Vlakke termijnstructuur discontovoet

De werkgroep adviseert vanuit praktisch oogpunt te blijven uitgaan van een vlakke discontocurve. Dit betekent dat de discontovoet voor de korte en de lange termijn hetzelfde is. In de MKBA-praktijk hebben de meeste investeringsprojecten een looptijd (zichtperiode) van maximaal 100 jaar. De risico-gewogen discontocurve is relatief ongevoelig voor onzekerheid die toeneemt met de horizon, omdat het risicovrije deel en de risicopremie tegen elkaar in bewegen.

Aanpassingsmoment

De werkgroep beveelt aan de numerieke waarden voor de discontovoet en de risicopremie voor een periode van vijf jaar vast te stellen, maar deze opnieuw te bezien indien de lange rente met meer dan 1 procentpunt verandert of indien er andere duidelijke indicaties zijn dat bepaalde geëiste rendementen substantieel zijn veranderd. Het CPB heeft de verantwoordelijkheid om tijdig te signaleren of een (tussentijdse) herziening aan de orde is.

Afwijkingen van de standaarddiscontovoet

De werkgroep beveelt aan twee uitzonderingen te maken op de stelregel dat de risico-gewogen standaarddiscontovoet geldt voor alle typen maatregelen of beleidswijzigingen en voor alle typen kosten- en batenstromen. Die uitzonderingen gelden op het niveau van kosten- of batenstromen:

  • 1. De eerste uitzondering heeft betrekking op kosten waarvan de hoogte (grotendeels) onafhankelijk is van het gebruik (ofwel: vaste kosten) en waarbij bovendien de gedane investering in de praktijk (vrijwel) geen alternatieve aanwendingsmogelijkheden kent (ofwel: verzonken kosten). Voor deze kosten geldt een discontovoet van 1,6 procent. Investeringen in publieke fysieke infrastructuur gaan vaak, maar niet altijd, gepaard met vaste, verzonken kosten. Voorbeelden zijn de aanleg van wegen, vaarwegen, dijken, spoorinfrastructuur, havens en sluizen, en de transport- en distributie-infrastructuur voor energie.

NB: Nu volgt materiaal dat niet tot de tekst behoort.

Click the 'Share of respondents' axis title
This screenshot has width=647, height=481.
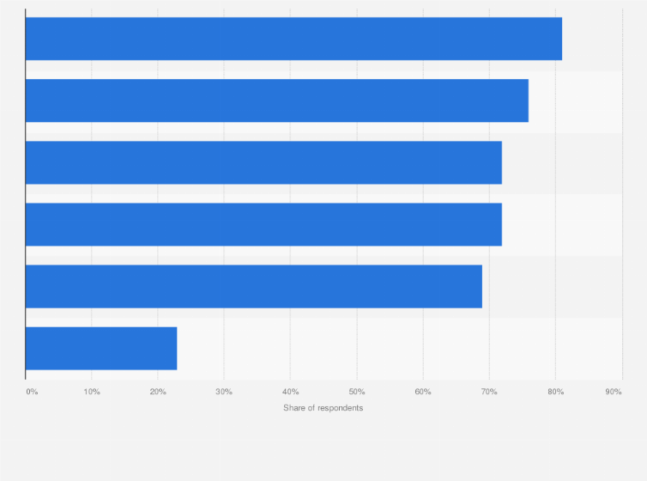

  • 2. De tweede uitzondering betreft baten die in sterke mate niet-lineair verlopen met het gebruik en waarbij bovendien het gebruik afhangt van de stand van de economie. Voor deze baten geldt een discontovoet van 2,9 procent. Het belangrijkste voorbeeld hiervan zijn reistijdbaten en transporttijdbaten (goederenvervoer) die ontstaan als een capaciteitsknelpunt wordt opgelost.

Gevoeligheidsanalyses

De werkgroep adviseert om gevoeligheidsanalyses met betrekking tot de discontovoet te verplichten bij de uitvoering van MKBA’s. Dit is een praktische manier om rekening te kunnen houden met de mogelijke invloed van welvaartsverschillen op de uitkomsten van een MKBA. De verplichting geldt als er twee of meer toekomstscenario’s zijn gehanteerd om de kosten en baten te berekenen, waarbij de scenario’s duidelijk verschillen qua welvaartsgroei. De werkgroep beveelt aan deze gevoeligheidsanalyses uiterlijk bij een volgende werkgroep discontovoet te evalueren.

Nader onderzoek

De werkgroep adviseert om nader onderzoek uit te laten voeren naar een tweetal onderwerpen. Het eerste onderwerp betreft het in kaart brengen van kosten of baten die een duidelijk afwijkend risicoprofiel hebben en de hoogtes van de daarop toe te passen discontovoeten. Het tweede onderwerp is de meest geschikte discontocurve voor de zeer lange termijn. Dit vraagstuk speelt vooral bij klimaatbeleid. De onderzoeken zouden gereed moeten zijn voor aanvang van een volgende werkgroep discontovoet.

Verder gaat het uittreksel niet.